Select every line of the records that contains the string "Task", matching case exactly.
--- START Data to process ---
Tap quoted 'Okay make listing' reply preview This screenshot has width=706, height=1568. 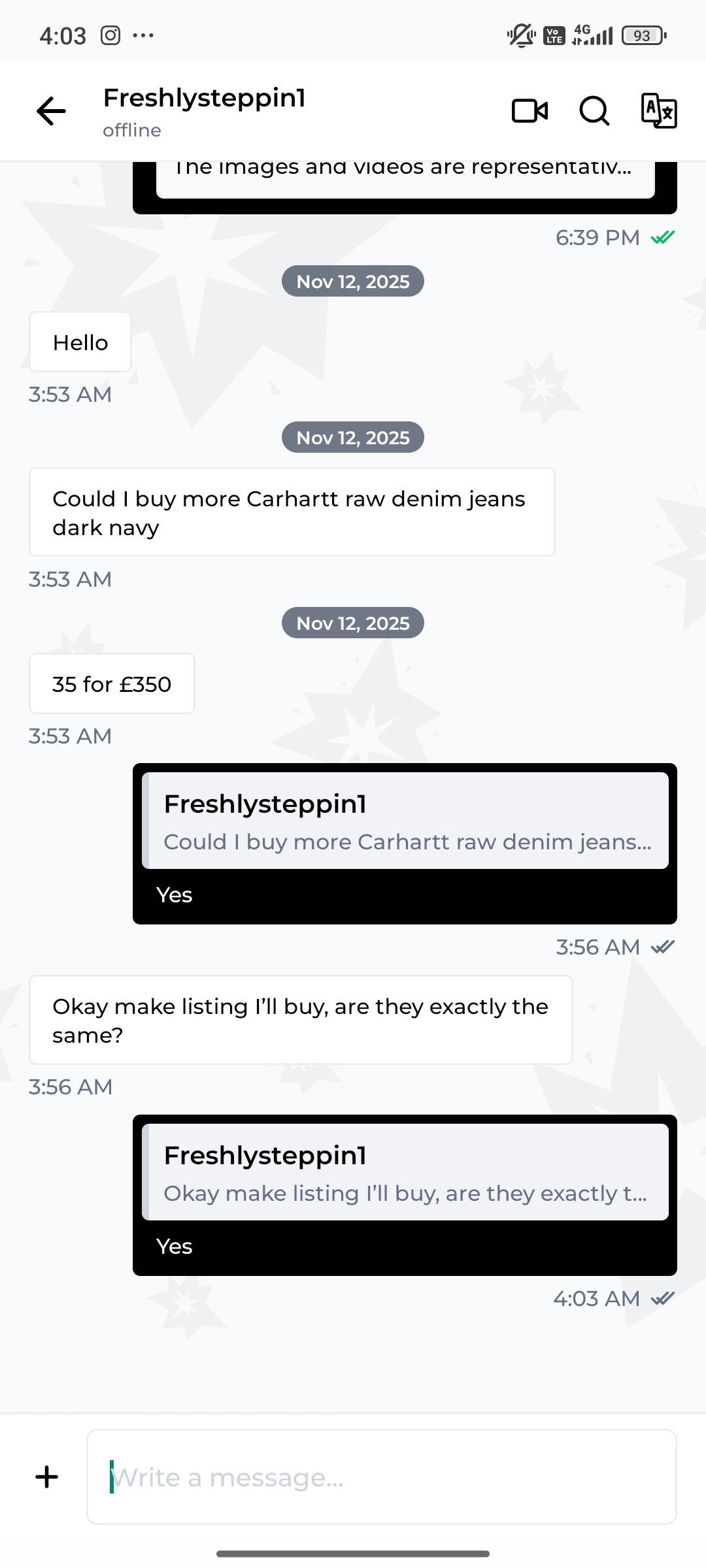[405, 1173]
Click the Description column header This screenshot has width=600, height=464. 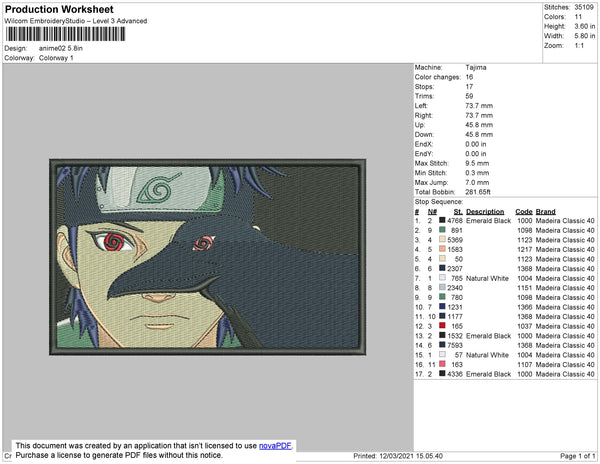[x=485, y=212]
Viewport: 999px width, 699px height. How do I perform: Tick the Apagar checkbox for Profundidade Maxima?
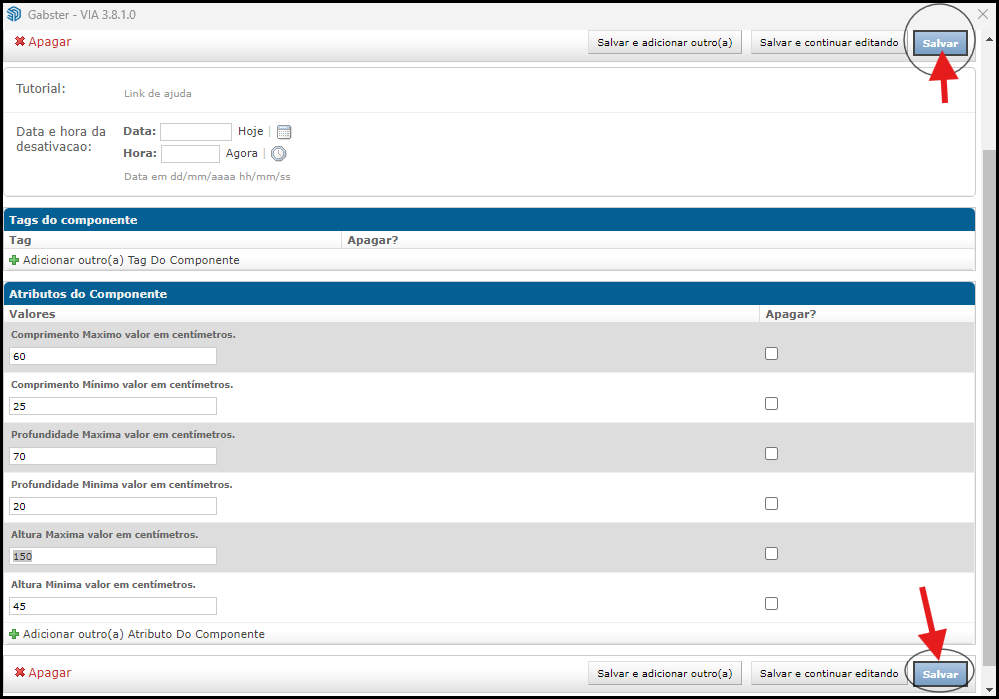[x=771, y=453]
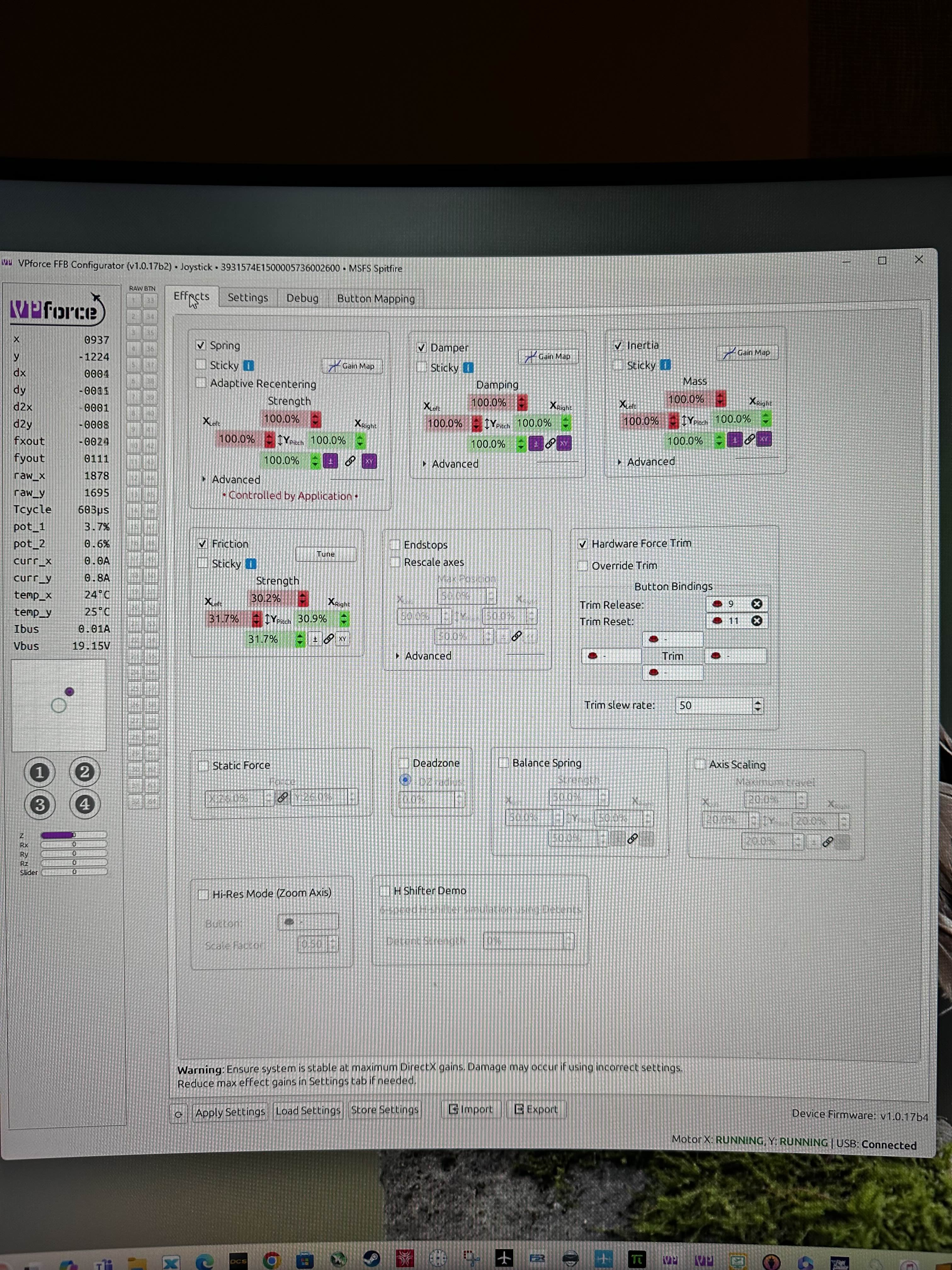952x1270 pixels.
Task: Open the Button Mapping tab
Action: tap(375, 299)
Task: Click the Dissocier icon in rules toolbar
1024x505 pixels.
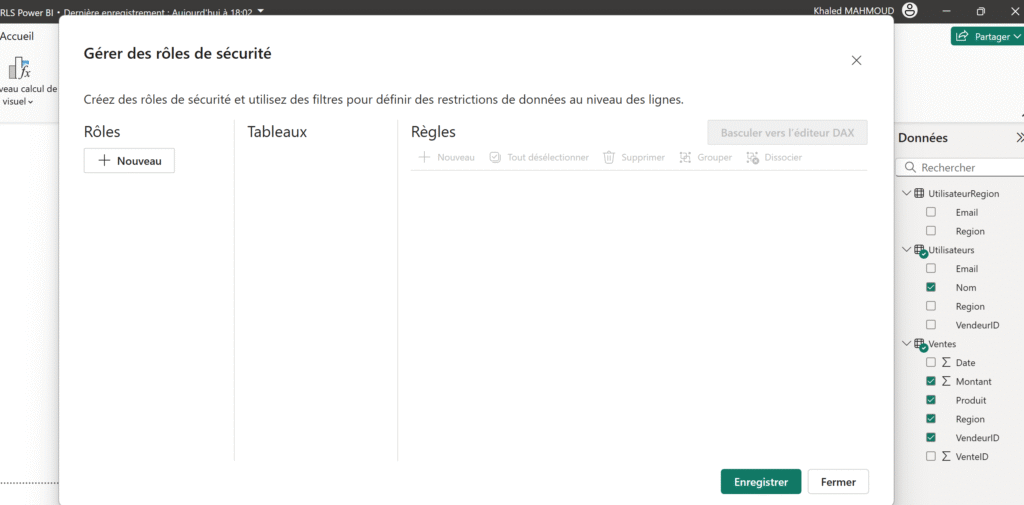Action: 752,157
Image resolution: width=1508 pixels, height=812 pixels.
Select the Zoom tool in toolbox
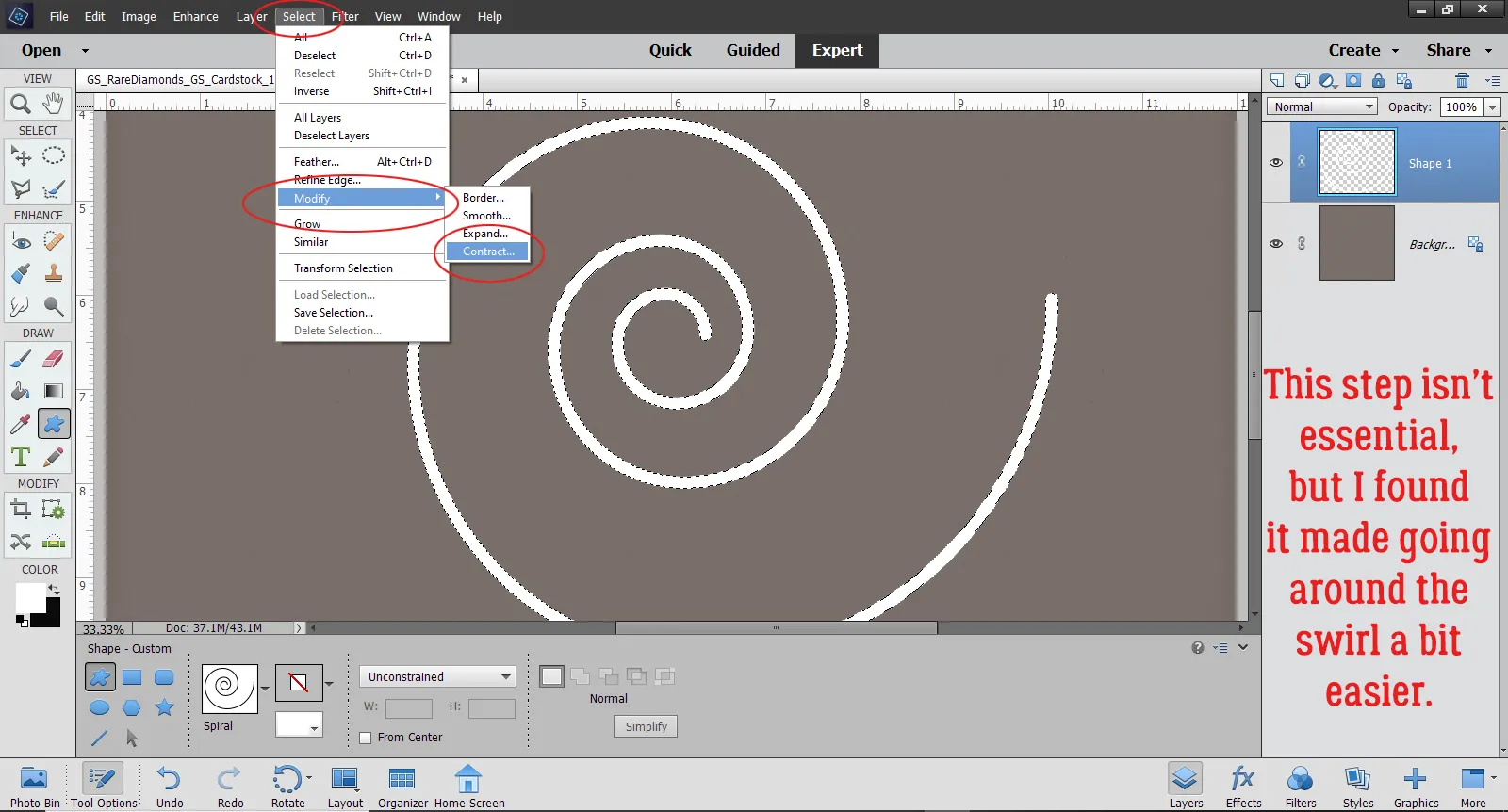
--- END Data to process ---
Result
Task: Open the Button Mapping tab
Task: Click the Dissocier icon in rules toolbar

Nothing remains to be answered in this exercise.